**WORK ORDER**
Reprint every entry, character for character.

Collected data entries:
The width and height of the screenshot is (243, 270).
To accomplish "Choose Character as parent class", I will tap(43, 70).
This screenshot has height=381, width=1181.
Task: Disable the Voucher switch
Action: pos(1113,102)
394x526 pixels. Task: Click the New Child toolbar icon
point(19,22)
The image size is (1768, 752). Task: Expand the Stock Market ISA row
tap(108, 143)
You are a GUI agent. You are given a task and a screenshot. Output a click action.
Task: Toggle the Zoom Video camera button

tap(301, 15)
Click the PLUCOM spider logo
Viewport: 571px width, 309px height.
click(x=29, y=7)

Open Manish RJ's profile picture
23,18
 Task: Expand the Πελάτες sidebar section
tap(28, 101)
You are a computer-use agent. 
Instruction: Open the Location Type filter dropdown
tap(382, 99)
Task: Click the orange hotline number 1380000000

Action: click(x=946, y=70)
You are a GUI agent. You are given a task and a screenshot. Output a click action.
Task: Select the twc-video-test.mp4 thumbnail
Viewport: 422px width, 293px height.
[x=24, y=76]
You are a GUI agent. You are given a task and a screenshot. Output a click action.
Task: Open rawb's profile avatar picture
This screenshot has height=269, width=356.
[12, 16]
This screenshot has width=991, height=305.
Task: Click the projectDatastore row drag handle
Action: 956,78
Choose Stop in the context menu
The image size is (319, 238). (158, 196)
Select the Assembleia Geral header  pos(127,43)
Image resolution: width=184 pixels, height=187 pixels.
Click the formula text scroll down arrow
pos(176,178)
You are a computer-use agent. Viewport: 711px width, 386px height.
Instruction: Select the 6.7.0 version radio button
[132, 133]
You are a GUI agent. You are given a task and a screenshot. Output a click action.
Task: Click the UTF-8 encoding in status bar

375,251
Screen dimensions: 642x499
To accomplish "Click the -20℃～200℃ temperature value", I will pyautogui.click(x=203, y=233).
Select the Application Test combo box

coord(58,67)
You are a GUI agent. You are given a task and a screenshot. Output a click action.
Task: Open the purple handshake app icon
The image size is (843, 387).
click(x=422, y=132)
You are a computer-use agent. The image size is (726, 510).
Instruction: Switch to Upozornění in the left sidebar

**SOLUTION FOR THIS PROBLEM**
The width and height of the screenshot is (243, 270).
To accomplish "Choose Character as parent class", I will tap(43, 70).
This screenshot has height=381, width=1181.
Task: Disable the Voucher switch
Action: pos(1113,102)
394x526 pixels. Task: Click the New Child toolbar icon
point(19,22)
The image size is (1768, 752). Task: Expand the Stock Market ISA row
tap(108, 143)
You are a GUI agent. You are given a task and a screenshot. Output a click action.
Task: Toggle the Zoom Video camera button

tap(301, 15)
Click the PLUCOM spider logo
Viewport: 571px width, 309px height.
click(x=29, y=7)

Open Manish RJ's profile picture
23,18
 Task: Expand the Πελάτες sidebar section
tap(28, 101)
You are a computer-use agent. 
Instruction: Open the Location Type filter dropdown
tap(382, 99)
Task: Click the orange hotline number 1380000000

Action: click(x=946, y=70)
You are a GUI agent. You are given a task and a screenshot. Output a click action.
Task: Select the twc-video-test.mp4 thumbnail
Viewport: 422px width, 293px height.
[x=24, y=76]
You are a GUI agent. You are given a task and a screenshot. Output a click action.
Task: Open rawb's profile avatar picture
This screenshot has height=269, width=356.
[12, 16]
This screenshot has width=991, height=305.
Task: Click the projectDatastore row drag handle
Action: 956,78
Choose Stop in the context menu
The image size is (319, 238). (158, 196)
Select the Assembleia Geral header  pos(127,43)
Image resolution: width=184 pixels, height=187 pixels.
Click the formula text scroll down arrow
pos(176,178)
You are a computer-use agent. Viewport: 711px width, 386px height.
Instruction: Select the 6.7.0 version radio button
[132, 133]
You are a GUI agent. You are given a task and a screenshot. Output a click action.
Task: Click the UTF-8 encoding in status bar

375,251
Screen dimensions: 642x499
To accomplish "Click the -20℃～200℃ temperature value", I will pyautogui.click(x=203, y=233).
Select the Application Test combo box

coord(58,67)
You are a GUI agent. You are given a task and a screenshot. Output a click action.
Task: Open the purple handshake app icon
The image size is (843, 387).
click(x=422, y=132)
You are a computer-use agent. The image size is (726, 510).
Instruction: Switch to Upozornění in the left sidebar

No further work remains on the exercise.